>>

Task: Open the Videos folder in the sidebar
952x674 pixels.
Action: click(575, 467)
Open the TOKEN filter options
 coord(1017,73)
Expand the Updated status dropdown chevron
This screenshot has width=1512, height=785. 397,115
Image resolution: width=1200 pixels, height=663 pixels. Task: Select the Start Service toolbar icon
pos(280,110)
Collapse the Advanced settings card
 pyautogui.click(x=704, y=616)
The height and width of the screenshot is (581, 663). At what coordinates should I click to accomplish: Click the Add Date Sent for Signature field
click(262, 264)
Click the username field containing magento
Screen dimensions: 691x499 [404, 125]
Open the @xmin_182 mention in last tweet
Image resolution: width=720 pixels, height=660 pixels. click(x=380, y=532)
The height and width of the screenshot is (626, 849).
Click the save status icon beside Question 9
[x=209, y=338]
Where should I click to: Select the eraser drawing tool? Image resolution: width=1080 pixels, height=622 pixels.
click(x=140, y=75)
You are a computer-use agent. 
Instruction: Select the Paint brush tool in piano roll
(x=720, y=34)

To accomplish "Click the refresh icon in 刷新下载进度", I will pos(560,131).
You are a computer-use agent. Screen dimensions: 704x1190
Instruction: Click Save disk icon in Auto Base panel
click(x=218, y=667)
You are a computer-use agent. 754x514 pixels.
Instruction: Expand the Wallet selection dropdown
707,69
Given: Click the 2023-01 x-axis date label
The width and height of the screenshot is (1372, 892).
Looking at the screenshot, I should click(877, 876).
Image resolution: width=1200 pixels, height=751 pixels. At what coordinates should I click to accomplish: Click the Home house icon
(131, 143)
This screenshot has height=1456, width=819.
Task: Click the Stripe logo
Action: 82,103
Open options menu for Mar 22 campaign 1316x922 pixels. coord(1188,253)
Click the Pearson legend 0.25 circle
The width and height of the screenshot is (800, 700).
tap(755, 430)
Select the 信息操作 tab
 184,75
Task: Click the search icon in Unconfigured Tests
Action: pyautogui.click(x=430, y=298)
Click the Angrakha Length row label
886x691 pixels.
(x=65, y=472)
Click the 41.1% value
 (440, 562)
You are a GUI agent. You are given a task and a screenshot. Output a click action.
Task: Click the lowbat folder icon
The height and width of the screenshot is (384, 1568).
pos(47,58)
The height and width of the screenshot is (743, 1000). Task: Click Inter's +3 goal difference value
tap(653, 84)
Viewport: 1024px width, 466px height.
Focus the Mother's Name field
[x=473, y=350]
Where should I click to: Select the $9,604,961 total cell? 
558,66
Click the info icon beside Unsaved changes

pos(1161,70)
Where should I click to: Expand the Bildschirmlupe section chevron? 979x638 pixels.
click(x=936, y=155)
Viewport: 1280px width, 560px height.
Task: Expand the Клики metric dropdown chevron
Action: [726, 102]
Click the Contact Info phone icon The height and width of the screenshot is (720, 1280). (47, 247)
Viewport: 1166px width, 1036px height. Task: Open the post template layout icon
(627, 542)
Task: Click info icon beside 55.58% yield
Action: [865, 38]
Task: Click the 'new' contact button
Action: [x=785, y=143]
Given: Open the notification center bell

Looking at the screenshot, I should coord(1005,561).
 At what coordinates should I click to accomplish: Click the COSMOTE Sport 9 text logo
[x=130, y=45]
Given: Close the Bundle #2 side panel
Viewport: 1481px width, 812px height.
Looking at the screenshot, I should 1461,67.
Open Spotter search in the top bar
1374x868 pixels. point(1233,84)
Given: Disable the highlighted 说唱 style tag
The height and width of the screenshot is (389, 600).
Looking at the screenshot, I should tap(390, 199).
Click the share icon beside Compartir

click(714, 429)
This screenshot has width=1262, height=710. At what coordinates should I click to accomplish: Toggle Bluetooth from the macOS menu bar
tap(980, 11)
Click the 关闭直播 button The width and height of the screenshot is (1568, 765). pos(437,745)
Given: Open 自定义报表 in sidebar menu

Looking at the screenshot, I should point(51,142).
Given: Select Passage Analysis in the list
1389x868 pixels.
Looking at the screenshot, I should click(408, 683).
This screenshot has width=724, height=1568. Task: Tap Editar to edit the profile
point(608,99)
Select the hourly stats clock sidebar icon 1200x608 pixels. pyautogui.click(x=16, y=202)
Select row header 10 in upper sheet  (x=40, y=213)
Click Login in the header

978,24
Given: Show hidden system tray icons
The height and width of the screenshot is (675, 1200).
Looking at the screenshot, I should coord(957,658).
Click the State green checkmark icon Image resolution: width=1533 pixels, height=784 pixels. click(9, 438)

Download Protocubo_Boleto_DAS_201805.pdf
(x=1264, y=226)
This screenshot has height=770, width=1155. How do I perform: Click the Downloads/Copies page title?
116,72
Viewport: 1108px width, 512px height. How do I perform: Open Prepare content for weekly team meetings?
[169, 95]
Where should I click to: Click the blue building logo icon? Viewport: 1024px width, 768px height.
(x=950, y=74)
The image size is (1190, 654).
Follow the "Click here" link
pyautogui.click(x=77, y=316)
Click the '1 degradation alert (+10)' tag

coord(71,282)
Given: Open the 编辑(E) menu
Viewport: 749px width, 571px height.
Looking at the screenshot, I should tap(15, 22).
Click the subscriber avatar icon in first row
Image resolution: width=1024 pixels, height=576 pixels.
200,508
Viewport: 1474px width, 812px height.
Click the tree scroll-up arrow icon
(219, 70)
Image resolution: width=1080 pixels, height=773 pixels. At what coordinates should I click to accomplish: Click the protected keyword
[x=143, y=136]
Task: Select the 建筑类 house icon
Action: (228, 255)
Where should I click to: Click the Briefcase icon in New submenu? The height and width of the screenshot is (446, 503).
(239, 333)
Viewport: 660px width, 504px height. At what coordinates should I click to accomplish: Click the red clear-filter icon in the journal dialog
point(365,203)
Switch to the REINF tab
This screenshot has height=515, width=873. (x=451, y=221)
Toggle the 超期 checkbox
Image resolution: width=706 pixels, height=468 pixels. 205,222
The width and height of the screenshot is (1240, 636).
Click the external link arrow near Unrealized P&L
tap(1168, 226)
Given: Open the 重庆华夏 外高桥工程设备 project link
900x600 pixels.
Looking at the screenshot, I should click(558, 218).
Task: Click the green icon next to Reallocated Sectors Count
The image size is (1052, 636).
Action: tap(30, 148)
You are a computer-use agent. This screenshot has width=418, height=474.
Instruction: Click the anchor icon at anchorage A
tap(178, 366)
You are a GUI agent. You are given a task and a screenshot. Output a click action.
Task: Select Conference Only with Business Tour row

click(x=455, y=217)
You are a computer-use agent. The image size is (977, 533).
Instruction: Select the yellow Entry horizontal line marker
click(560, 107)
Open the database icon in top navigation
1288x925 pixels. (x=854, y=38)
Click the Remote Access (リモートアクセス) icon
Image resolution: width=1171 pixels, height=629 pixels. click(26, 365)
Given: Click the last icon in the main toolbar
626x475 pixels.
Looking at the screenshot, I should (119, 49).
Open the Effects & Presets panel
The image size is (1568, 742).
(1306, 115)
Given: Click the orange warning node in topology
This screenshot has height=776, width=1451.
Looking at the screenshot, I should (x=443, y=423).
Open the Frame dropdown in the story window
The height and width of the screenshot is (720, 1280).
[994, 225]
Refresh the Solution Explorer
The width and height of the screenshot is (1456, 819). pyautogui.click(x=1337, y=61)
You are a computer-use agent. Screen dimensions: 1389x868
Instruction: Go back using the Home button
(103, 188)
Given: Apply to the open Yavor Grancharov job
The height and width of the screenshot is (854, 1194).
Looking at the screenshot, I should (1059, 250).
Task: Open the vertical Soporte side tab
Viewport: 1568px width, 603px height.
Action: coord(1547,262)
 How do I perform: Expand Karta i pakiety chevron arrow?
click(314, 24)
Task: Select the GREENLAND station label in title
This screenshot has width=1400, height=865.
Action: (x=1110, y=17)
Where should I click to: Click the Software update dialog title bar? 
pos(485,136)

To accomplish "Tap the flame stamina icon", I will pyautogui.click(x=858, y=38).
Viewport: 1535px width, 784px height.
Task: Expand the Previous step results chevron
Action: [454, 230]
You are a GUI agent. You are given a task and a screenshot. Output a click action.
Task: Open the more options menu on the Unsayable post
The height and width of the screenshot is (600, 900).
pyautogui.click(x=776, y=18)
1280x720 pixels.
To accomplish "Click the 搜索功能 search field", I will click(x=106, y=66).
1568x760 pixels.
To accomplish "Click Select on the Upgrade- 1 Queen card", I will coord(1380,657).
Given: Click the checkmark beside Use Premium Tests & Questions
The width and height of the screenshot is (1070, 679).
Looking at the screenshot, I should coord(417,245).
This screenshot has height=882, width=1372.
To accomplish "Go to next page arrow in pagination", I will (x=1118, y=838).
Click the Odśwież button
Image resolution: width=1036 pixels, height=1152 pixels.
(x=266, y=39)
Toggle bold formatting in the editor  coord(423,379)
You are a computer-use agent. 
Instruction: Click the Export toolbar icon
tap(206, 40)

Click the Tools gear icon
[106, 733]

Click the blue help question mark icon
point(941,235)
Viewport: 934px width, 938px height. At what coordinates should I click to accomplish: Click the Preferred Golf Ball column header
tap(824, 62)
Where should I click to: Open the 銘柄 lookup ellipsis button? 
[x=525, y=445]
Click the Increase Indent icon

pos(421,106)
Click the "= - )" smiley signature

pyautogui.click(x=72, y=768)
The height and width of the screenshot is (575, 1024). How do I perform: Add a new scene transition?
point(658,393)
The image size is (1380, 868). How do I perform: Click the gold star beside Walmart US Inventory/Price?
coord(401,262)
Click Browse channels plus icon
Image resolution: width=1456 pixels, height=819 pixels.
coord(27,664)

<<

WHAT THE TASK REQUIRES:
Duplicate every line between the start of the items and the line holding "pyautogui.click(x=704, y=616)", inclusive.

COMPLETED EXERCISE:
Task: Open the Videos folder in the sidebar
952x674 pixels.
Action: click(575, 467)
Open the TOKEN filter options
 coord(1017,73)
Expand the Updated status dropdown chevron
This screenshot has width=1512, height=785. 397,115
Image resolution: width=1200 pixels, height=663 pixels. Task: Select the Start Service toolbar icon
pos(280,110)
Collapse the Advanced settings card
 pyautogui.click(x=704, y=616)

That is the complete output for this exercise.